Just Stage It! Although It Probably Doesn't Mean Anything to the Treatment
What can you say? Althou it doesn't make any sense for oral surgeons, as I'm "also" a periodontist, I kinda should flow with the tide and follow the trend. It is the minimal requirement for a periodontist to adopt it and make a correct diagnosis for periodontitis patients.

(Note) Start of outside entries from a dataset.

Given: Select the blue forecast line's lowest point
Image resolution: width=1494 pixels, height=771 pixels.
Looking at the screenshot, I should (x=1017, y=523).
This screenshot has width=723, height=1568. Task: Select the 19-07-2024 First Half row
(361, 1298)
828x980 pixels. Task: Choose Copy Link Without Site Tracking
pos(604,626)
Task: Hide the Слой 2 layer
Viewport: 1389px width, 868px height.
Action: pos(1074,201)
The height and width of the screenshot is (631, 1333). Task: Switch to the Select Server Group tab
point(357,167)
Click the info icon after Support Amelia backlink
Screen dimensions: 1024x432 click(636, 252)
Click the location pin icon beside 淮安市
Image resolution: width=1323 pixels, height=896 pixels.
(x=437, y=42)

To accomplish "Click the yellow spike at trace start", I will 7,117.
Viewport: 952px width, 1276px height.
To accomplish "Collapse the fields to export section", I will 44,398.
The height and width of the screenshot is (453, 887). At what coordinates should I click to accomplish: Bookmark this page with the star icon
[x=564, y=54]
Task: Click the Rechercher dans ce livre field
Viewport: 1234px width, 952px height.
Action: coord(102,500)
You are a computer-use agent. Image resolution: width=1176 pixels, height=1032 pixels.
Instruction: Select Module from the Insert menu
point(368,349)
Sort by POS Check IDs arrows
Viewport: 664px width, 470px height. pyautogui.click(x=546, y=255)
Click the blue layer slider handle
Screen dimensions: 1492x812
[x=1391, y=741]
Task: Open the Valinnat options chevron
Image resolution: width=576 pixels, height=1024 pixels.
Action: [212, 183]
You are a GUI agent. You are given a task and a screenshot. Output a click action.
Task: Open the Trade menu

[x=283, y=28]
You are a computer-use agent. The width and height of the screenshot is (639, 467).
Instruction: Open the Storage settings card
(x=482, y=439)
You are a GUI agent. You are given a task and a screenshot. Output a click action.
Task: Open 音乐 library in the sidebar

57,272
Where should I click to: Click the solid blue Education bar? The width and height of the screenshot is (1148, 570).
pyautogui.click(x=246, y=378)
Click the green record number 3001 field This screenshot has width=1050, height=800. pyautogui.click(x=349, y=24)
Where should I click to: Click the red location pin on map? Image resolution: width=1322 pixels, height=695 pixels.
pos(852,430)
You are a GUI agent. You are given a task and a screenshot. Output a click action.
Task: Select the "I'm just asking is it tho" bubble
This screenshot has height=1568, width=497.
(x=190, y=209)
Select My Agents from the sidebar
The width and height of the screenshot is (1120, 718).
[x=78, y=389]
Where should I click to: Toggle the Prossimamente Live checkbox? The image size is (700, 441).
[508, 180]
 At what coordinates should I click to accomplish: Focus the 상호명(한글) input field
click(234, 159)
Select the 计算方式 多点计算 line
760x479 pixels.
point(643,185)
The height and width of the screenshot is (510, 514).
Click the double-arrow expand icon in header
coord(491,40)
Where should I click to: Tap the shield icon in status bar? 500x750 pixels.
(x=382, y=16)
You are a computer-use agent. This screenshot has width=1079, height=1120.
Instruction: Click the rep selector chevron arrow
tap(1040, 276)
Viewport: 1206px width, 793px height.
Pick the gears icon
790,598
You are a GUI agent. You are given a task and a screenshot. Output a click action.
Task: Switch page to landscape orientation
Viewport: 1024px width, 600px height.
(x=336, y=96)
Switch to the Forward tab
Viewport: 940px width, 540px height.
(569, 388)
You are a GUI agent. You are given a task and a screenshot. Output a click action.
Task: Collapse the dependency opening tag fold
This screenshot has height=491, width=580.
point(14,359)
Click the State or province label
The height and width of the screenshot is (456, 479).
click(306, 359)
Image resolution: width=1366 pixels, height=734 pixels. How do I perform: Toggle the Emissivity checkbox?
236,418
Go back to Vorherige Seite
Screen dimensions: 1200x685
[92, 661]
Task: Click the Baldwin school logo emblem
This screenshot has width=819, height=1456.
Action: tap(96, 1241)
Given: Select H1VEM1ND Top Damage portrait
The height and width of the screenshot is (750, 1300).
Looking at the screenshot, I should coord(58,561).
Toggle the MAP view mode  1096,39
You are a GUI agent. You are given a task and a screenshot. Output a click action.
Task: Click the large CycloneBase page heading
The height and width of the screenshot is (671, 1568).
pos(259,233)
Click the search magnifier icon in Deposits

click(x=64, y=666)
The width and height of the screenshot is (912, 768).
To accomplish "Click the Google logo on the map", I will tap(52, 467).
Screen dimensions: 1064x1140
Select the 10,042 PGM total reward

Okay... So, I would pretend that periodontal "stages" are just used to describe the severity and complexity of the disease, by different levels of clinical attachment loss (in 2mm increment), radiographic bone loss (in 15%, 33%, 50%), too loss numbers etc... nothing to do with treatment, and nothing to do with prognosis.
How I Approach the Above Table to Stage Periodontitis Easier?
First and foremost important: diagnose "periodontitis" should based on either of the following criteria--
- interdental clinical attachment loss (CAL) detectable at >= 2 non-adjacent teeth, or
- buccal or lingual CAL >= 3mm with with pocketing >=3mm detectable at >= 2 non adjacent teeth.
- and, the observed CAL cannot be ascribed to non-periodontal causes
What does it mean by "interdental CAL detectable"? Here, it is important to clarify the differences between "clinical attachment level" and "clinical attachment loss".
Histologically, clinical attachment level is the distance between [the position of periodontal tissue attachment to the tooth] and [cemento-enamel junction of the tooth]. Based on Gargiulo's classic article published in 1961, it has been established that the average sulcus depth was 0.69mm, and average epithelial attachment to be 0.97mm. Note these numbers are only "average", especially epithelial attachment length ranges the most.
Clinically, experience from the pioneers has found that in healthy gingiva, periodontal probe penetrate the entire length of sulcus and half way through the junctional epithelium, resulting in probing depth (PD) of 1-3mm.
Therefore, when we see PD equal or more than 4mm, there should be "loss of attachment" or CAL. Just, this is a dynamic measurement, you won't know how much clinical attachment a patient exactly has lost unless you had longitudinal data to compare to. In this case, how do we know patients' CAL when we first see them and how do we stage periodontitis based on CAL numbers?
At least, we know we can diagnose periodontitis when patient's perio chart shows two non-adjacent teeth have interdental PD >=4mm, along with bleeding on probing. Then, backward. I start from identifying any parameters that make for stage IV and stage III.
If a patient has the following situation, stage IV it is!
- lost equal or more than 5 teeth due to periodontitis
- tooth mobility greater than grade 2
- bite collapse, teeth drifting, masticatory dysfunction, or severe ridge defects
If non of the above and there is (1) PD >=6mm or (2) vertical bone loss >=3mm, or (3) furcation involvement 2 or 3, or (4) loss of teeth <=4, or (5) bone loss extending to middle third, stage III it is.
If none of the above situations applied, and there are 5mm PD in maximum, we can make stage II. We probably would not be able to use CAL to stage periodontitis.